━━━ TEXT PASSAGE ━━━

And those in seats of power aren’t helping us either.
It looks like the Bible Prophecies may come true.
But I won’t be here to see it.
What we have seen these past few days is part of the “Project For A New American Century” to take over the Middle Eastern countries who act independently, as Americans don’t respect the national sovereignty of other nations around the globe, as too many indulged in the “Exceptional people” Kool-Aid cocktail that killing and maiming is great and might is right!
We support, along with the dumbed-down Europeans, the Holocaust in Palestine which the UN condones feebly, but does nothing to stop it. Meanwhile many articles, speeches, conferences, and countless opinions will go on and on, while the bombing, death, destruction, misery and suffering continues thanks to the world’s only super-bully and Israel. Welcome to the New Dark Ages, folks!
The neolib Dem party won’t want to appear soft on bellicosity; besides, they’ve been in on it for decades. Explicitly since the Biden Dept. of State was run by neocons, a fact the few remaining faithful D voters and nice progressives who did the “No King” demonstrations don’t want to see. Much easier to blame Trump. This U.S. monoparty enables neocons to pursue their lust for empire, for a unipolar world. Their tunnel vision prevents truth from interrupting their fantasies of total power. So of course the assertion “we create our own reality.” When someone tells you who they are…
It was bad enough with the Best and Brightest arrogant Dems. Those driven by certainty and control are always sure they’re right. The Dunning-Kruger effect among them must be enormous. Especially in a Trump admin rife with incompetence because the main qualification is loyalty. Then add their alliance with extremist right wing Christians eager for End Times. The entire cabal fine with destroying half the planet to preserve their beliefs. An end may get here quicker than the overconfident have planned and in a very different form than their limited ideation can possibly conceive.

━━━ INFORMATION ━━━

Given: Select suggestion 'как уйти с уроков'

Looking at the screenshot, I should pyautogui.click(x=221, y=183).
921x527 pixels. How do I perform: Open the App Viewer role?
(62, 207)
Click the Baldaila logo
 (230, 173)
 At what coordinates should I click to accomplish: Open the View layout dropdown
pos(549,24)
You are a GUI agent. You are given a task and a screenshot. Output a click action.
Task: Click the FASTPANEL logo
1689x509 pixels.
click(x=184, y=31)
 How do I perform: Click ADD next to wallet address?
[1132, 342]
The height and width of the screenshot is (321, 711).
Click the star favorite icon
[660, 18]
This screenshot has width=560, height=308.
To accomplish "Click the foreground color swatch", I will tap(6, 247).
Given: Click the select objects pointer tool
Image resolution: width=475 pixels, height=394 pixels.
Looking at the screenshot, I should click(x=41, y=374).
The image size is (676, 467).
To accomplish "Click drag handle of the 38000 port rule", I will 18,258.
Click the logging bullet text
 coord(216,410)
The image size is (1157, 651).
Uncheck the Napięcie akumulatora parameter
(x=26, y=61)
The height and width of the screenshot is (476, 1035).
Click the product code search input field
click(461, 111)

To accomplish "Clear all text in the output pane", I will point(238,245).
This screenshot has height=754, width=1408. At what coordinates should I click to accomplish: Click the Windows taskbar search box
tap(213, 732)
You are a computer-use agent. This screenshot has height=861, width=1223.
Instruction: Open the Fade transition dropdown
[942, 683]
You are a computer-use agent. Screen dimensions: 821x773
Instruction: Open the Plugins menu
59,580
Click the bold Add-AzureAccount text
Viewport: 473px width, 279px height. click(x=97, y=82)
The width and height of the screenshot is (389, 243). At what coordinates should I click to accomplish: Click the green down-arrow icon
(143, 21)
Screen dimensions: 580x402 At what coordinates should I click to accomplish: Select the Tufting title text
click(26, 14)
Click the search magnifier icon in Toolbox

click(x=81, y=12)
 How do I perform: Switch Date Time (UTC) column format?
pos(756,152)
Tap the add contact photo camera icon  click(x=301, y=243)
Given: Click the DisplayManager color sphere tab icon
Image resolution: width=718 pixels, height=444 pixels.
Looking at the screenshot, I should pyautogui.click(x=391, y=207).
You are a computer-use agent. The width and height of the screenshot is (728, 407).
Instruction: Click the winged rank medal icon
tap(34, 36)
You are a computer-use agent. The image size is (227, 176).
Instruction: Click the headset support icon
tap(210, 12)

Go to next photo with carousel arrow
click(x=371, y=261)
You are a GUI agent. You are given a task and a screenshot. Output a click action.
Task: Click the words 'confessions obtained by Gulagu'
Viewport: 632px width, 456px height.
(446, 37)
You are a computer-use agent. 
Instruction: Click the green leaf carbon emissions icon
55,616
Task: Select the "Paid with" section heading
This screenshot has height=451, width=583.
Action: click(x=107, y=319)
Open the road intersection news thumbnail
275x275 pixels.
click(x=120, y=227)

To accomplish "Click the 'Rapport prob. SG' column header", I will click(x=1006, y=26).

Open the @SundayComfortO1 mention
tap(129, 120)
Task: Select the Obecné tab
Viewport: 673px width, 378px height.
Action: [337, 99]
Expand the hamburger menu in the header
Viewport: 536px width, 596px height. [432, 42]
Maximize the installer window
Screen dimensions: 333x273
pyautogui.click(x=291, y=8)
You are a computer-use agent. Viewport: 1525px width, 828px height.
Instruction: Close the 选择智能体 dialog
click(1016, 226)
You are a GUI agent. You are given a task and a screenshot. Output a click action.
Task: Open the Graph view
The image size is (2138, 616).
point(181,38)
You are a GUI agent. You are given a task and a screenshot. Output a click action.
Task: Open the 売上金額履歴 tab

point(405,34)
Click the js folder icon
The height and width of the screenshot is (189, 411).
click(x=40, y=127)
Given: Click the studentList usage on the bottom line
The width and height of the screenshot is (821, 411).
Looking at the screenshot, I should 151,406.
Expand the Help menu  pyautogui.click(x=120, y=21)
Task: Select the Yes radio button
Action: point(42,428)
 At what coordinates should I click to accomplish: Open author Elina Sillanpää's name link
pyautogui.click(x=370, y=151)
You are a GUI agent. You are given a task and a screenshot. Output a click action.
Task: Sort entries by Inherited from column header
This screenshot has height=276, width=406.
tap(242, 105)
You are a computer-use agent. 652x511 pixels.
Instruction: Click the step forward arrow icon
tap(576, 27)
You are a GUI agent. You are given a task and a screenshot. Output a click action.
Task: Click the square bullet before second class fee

━━━

* _COMPLETE THE FOLLOWING_
a - In one to three sentences, explain why, according to the commentary on U.S. politics, the Democratic Party will not push back against the bellicosity.
b - Pick up the commentary on U.S. politics after its final sentence and keep writing.
The listing plays no part in the tasks here.

* _PER-TASK ANSWERS_
a - The party won't want to appear soft on bellicosity, and it has also been in on it for decades. This has been explicit since the Biden Department of State was run by neocons.

b -
Empirical fact to be decided by the future: will this be another Iraq/Afghn/VNam or:
like Dresden, Hiroshima, Panama, and Grenada, in which two powers greater than Iran, surrendered with regime change and all are better off for it.
It looks like we’re skipping the prolonged and exiguous ground wars in Europe and the Pacific, and skipping ahead to the new strategy, letting our proxies in Ukraine and Israel be the suffering tip of our spear.
Understand, with all respect to Tel Aviv and Kyev, I care more for NYC.
The ‘regime’ realizing its days are counted…clock ticking.
It appears our “leaders” are litttle more than adolescents living out their infantile aggressive fantasies. Rational thought plays no role in their impulsive decisions. The world could possibly face a nuclear holocaust because of these maniacs, but they probably would see this as the fulfillment of some Biblical forcast, so its ok if we succomb to radiation clouds. Its 2025, and hard to believe this is happening.
Always believing that the next regime change war will be another Grenada- or Panama-style micro-militarist cakewalk in general (somehow allowing the United States to “kick the Afghanistan and Iraq syndrome” in much the same manner as it attempted to “kick the Vietnam syndrome”), and that Iran will not almost certainly descend into an extended period of instability and civil war as a product of a “successful” US regime change there in particular (not least with the non-starter of getting large segments of Iranians to embrace the likes of Reza Pahlavi, Maryam Rajavi, or Masih Alinejad as prospective successors to the velayat-e faqih clerical regime), is the height of Roveian magical thinking.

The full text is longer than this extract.